La scena del 25 maggio 2026 — un cofondatore di una delle aziende più potenti del pianeta seduto accanto al vescovo di Roma nel giorno dell’anniversario della più importante enciclica sociale della storia cattolica — è una scena di ridefinizione del potere culturale dell’Occidente. Non soltanto perché il Vaticano ha scelto di schierarsi con la fazione della Silicon Valley che la Casa Bianca trumpiana ha escluso dai propri contratti militari. Ma perché, nel farlo, ha accettato di svolgere una funzione di legittimazione che ogni sistema di potere necessita e ricerca: la funzione di tradurre il dominio economico e tecnico in autorità morale riconosciuta.
La domanda che resta aperta — e che la storia dei prossimi decenni dovrà rispondere — è se il Vaticano stia realmente tentando di governare la rivoluzione dell’intelligenza artificiale attraverso la forza autonoma della propria tradizione morale, oppure se ne stia diventando parte integrante: non il giudice del sistema, ma il suo sacerdote. Non il profeta che parla al potere, ma il cerimoniere che lo consacra.
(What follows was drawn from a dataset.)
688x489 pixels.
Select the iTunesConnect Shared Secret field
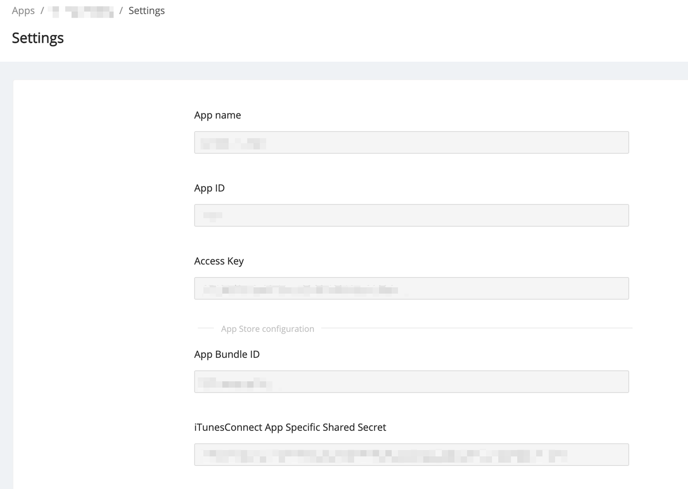(x=597, y=455)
Leone XIII, nel 1891, aveva pagato il prezzo della propria autonomia: la Rerum Novarum aveva scontentato i capitalisti cattolici quanto i socialisti atei, e nessuno dei due campi l’aveva abbracciata con entusiasmo. Era rimasta un documento scomodo, capace di disturbare tutte le comode certezze del proprio tempo. Sarà la Magnifica Humanitas capace della medesima scomodità? Sarà in grado di interrogare il sistema invece di legittimare i suoi protagonisti più moderati? Saprà porre la domanda che nessuna delle parti coinvolte vuole sentirsi porre: a chi appartiene il futuro che l’intelligenza artificiale sta costruendo, e a quali condizioni ne sarà distribuita la ricchezza?
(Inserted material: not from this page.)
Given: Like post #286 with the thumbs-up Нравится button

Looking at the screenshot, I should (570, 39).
Sono domande che la cerimonia del 25 maggio ha suggerito senza rispondere. E forse è in questo silenzio che risiede, più che nelle parole ufficiali, il vero significato dell’incontro tra il Vaticano e l’algoritmo. La questione non riguarda soltanto la tecnologia. Riguarda chi ne controlla il significato simbolico e morale. E chi controlla il significato, in ultima analisi, controlla il futuro.